APRA makes the following comments at:

https://www.apra.gov.au/trust-deeds-and-...

“Governing rules will always include the trust deed or other constituent instrument and any rules attached to the trust deed or other instrument together with any further rules which are made pursuant to such instrument.”

The original Trust Deed and all VALID amending Deeds must be read as ONE LEGAL DOCUMENT to determine the 'governing rules' of the fund.

An amending Deed does not replace the original founding Trust Deed. If the amending Deed is legally valid it merely amends the provisions of the original Trust Deed.

If an amending power is reserved in the original Trust Deed, which confers a power to amend the provisions of the original Trust Deed on one or more parties, then an amending Deed (or other instrument such as an Act of Parliament) can be used to amend the provisions of the original Trust Deed if properly executed in accordance with the provision of the "Power of Amendment".

The original Trust Deed is the most important legal document in any trust including a superannuation trust.

The original Trust Deed and all VALID amending Deeds must then be read as ONE LEGAL DOCUMENT to determine the lawful benefit payment.

Refer to the following statement concerning the Deeds of the Australia Post Superannuation Scheme {APSS} at https://www.apss.com.au/about/?page=poli...

“The approved Trust Deed has been modified over time. The following documents provide the details of each of these modifications approved by the Trustee. The APSS Trust Deed (Approved) above, plus the Deeds of Modification below are therefore the official APSS Trust Deed. In the event of any conflict, these documents will always overrule the above APSS Trust Deed (Consolidated/Unofficial).
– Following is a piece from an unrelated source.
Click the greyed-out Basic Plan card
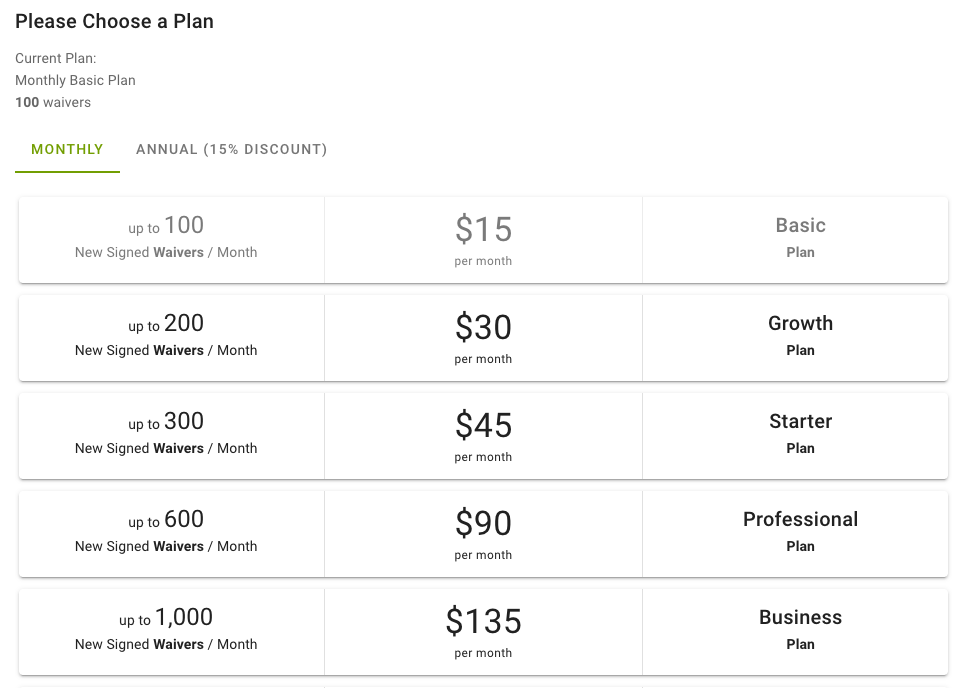The image size is (968, 688). point(483,240)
The Consolidated/Unofficial version is a handy reference to the Trust Deed, incorporating all the modifications, but is not the final approved authority if there are any discrepancies.”

The Trustee of the APSS complies with its public disclosure obligations pursuant Section 29QB of the SIS Act and Regulation 2.38 of the SIS Regulations and the following Deeds are available for download not only by beneficiaries of this superannuation scheme but by any interested member of the public, including financial journalists, Senators and Members of Parliament :
(i) The original Trust Deed that established the APSS dated 19 June 1990;
(ii) 19 amending Deeds for the APSS {Deeds of Modification} dated from 15 May 1991 to 3 March 2020.

The Federal Court commenting of the rights of members of regulated superannuation funds in Commissioner of Taxation v Commercial Nominees of Australia Ltd [1999] FCA 1455 stated at [41].
* the right to require the Trustee and the Principal Employer to administer the Fund in accordance with the rules;
* the right to require that the provisions of the Original Trust Deed not be amended except in accordance with the amendment provisions contained in the Deed;
* an entitlement, subject to the matters referred to made below, to whatever benefits the rules provided on the death, retirement, resignation, retrenchment, disability or illness at the time such event occurred to the member;

The Determination of the Federal Court was affirmed by the High Court of Australia in Commissioner of Taxation v Commercial Nominees of Australia Limited [2001] HCA 33; (2001) 179 ALR 655.

By providing access to the original Trust Deed and all amending Deeds, the trustee of the APSS ensures that not only can any beneficiary {or their legal advisors} check that entitlements are properly and legally determined but so can any interested member of the public in a COMPULSORY superannuation system.

The documents I seek are:

(i) a copy of any legal opinion in the possession of ASIC or similar document that would dispute that “the governing rules” of a superannuation scheme would not include the original Trust Deed and all VALIDLY executed amending Deeds {whether referred to as Deeds of Variation or Deeds of Modification}.

(ii) A copy of any legal opinion in the possession of ASIC or similar document that would dispute that the trustee of the Australia Post Superannuation Scheme {APSS} is wrong on its “warning” concerning “the current compilation of the rules” as only being a handy reference and not “the final approved authority if there are any discrepancies”.